|Repository:||Georgia Historical Society|
|Creator:||Scarborough, William, 1776-1838.|
|Title:||William Scarbrough articles of association and copartnership|
|Extent:||0.05 cubic feet (1 folder)|
William Scarbrough (1776-1848) was born in Pasquotank County, North Carolina on 18 February 1776. He was the son of William and Lucy Sawyer, a North Carolina shipbuilder and trader. He married Julia Bernard on 18 April 1805 and had they had ten children.
Scarbrough moved to Savannah, Georgia in 1798 after serving an apprenticeship under Severin Erichson in Denmark, England, Germany, and Spain from 1796 to 1798. In Savannah, he built a prosperous commercial and shipping business and became a successful landowner. He was also a business and society leader with partners in Augusta, Georgia; New York, New York; and Liverpool, England. In the early 1800s, Scarbrough hired William Jay, architect, to build a massive Regency-style house on West Broad Street in Savannah; the house was completed in time for President James Monroe's visit to Savannah in May 1819.

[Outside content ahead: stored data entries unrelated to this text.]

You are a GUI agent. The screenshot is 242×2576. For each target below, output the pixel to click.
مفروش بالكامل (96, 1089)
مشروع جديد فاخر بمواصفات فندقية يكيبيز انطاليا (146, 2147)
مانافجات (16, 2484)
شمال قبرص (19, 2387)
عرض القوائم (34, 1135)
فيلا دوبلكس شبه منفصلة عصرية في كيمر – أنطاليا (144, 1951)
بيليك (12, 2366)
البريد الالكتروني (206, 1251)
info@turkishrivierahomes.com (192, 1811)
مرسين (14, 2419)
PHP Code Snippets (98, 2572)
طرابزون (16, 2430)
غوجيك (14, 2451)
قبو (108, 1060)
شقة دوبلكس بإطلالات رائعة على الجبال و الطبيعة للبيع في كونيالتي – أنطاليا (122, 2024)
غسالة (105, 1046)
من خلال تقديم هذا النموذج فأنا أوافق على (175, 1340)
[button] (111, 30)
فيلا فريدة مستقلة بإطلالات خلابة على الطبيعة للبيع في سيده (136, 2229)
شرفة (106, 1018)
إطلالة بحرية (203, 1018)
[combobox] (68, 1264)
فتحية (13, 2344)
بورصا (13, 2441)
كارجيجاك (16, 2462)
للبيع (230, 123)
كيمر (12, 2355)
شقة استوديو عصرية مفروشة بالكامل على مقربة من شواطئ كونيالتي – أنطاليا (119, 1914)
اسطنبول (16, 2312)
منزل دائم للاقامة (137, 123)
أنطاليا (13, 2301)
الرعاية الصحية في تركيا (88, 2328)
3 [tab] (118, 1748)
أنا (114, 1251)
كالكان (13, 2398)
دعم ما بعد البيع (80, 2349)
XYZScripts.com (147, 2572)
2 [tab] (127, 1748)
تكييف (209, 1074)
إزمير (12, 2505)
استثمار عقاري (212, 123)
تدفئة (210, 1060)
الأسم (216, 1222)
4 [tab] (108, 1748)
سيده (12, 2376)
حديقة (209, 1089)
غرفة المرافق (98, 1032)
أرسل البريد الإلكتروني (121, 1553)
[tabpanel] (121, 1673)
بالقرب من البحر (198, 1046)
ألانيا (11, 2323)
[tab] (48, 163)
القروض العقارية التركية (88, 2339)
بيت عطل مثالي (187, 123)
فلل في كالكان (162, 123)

Scarbrough was instrumental in the formation of the Savannah Steam Ship Company. The company bought a 320-ton sailing vessel and outfitted it with a steam engine, bent smokestack, and a side paddle wheel in New Jersey and New York. The vessel arrived in Savannah from New York by sail and steam in April 1819 and was available for President Monroe to steam down the Savannah River to Tybee Island and back. On 22 May 1819, the S.S. Savannah traveled from Savannah and reached Liverpool on June 20, and arrived in St. Petersburg on September 15; it returned to the Savannah River on November 30. The S.S. Savannah made history as the first steamship to cross the Atlantic Ocean. It did not, however, prove prosperous for Scarbrough. Financial problems began to plague Scarbrough, and after the government refused to buy the steamship, he was forced to have the engines removed and turn the ship into a sailing packet. On 5 November 1821, the S.S. Savannah wrecked off the coast of Fire Island, New York, a loss from which Scarbrough never recovered financially. He eventually sold his family's plantation in North Carolina and the West Broad Street house.
In the late 1820s and into the 1830s, Scarbrough recovered enough to hold a job as an agent for the Upper Darien Steam Rice and Saw Mill in Darien, Georgia. During this time, he wrote papers on the mechanism of the steam pump and causes of explosions in steam boilers. He also received a patent on 8 April 1835 for an invention improving the steam engine for use on boats with paddle wheels. In late 1835, Scarbrough returned to Savannah and held several minor elected positions. On 1 June 1838, after leaving Savannah with his son-in-law, Godfrey Barnsley, on a business trip to Liverpool, England William Scarbrough died in New York City.
This collection contains the Articles of Association and Copartnership between William Scarbrough and Joseph P. McKinee of New York, New York that were agreed to on 7 January 1818.